Objectif visé: Recopiez à l'identique le passage de l'extrait sur l'évaluation des tiers qui va de « Ainsi, le recours » jusqu'à « catégories de risques. » inclus.

C’est sur la base de cette classification « inhérente » du profil de tiers que les entreprises peuvent décliner des niveaux et des techniques différenciées de diligences et vérifications, et ce, avant l’entrée en relation d’affaires.

Ainsi, le recours à une base de données pour évaluer l’ensemble des tiers d’une entreprise sur le risque d’exposition à des programmes de « sanctions économiques » (OFAC, ONU, UE, etc.) peut s’avérer un outil indispensable en tant que tel, mais sûrement insuffisant pour adresser le risque de corruption concernant la première catégorie de tiers. De même, l’envoi d’un questionnaire pour interroger un intermédiaire sur la complétude de son programme anticorruption ne sera sans doute pas l’outil le plus efficace dans l’optique de l’évaliation des tiers.

On peut ainsi schématiser de manière suivante les natures de « diligences » qu’il pourrait être utile de mettre en œuvre en fonction des différentes catégories de risques.

CORRUPTION ACTIVE D’UN CLIENT, D’UNE AUTORITE, D’UN FOURNISSEUR, ETC.

[Données de localisation des éléments et du texte]
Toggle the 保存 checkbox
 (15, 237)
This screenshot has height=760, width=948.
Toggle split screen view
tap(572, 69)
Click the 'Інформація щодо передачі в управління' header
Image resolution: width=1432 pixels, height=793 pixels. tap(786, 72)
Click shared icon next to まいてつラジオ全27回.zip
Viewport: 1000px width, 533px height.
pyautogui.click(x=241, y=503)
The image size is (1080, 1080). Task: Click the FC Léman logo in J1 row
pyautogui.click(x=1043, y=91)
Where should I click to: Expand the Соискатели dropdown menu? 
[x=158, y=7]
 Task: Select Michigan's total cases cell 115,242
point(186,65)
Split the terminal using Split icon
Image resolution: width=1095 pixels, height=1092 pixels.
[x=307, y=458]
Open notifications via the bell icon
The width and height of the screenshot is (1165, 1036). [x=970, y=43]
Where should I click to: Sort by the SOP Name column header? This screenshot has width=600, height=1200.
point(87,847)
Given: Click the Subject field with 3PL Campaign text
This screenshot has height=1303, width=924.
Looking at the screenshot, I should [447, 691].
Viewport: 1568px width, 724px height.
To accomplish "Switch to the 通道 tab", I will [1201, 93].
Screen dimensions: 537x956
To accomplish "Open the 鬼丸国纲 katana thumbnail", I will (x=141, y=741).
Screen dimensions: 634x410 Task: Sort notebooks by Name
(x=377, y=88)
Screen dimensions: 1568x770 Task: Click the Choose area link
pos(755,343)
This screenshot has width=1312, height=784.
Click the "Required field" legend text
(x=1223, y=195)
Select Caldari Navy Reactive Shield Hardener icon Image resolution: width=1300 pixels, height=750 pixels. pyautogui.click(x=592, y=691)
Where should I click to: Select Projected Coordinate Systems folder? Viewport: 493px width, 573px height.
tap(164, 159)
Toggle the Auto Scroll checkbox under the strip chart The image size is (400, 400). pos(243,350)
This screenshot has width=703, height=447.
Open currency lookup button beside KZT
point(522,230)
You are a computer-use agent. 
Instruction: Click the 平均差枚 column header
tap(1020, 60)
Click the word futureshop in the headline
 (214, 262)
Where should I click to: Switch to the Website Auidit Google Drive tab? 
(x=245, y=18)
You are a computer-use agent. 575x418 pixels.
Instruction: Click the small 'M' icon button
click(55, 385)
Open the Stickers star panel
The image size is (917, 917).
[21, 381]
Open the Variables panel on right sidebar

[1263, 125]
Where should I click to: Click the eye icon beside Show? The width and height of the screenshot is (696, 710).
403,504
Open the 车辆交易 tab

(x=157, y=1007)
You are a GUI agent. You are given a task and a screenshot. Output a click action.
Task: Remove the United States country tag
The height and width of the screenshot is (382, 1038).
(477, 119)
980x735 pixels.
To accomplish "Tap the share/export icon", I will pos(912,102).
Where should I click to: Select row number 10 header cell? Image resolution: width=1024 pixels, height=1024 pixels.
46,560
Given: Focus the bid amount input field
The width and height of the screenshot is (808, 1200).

Corrigé attendu:
Ainsi, le recours à une base de données pour évaluer l’ensemble des tiers d’une entreprise sur le risque d’exposition à des programmes de « sanctions économiques » (OFAC, ONU, UE, etc.) peut s’avérer un outil indispensable en tant que tel, mais sûrement insuffisant pour adresser le risque de corruption concernant la première catégorie de tiers. De même, l’envoi d’un questionnaire pour interroger un intermédiaire sur la complétude de son programme anticorruption ne sera sans doute pas l’outil le plus efficace dans l’optique de l’évaliation des tiers.

On peut ainsi schématiser de manière suivante les natures de « diligences » qu’il pourrait être utile de mettre en œuvre en fonction des différentes catégories de risques.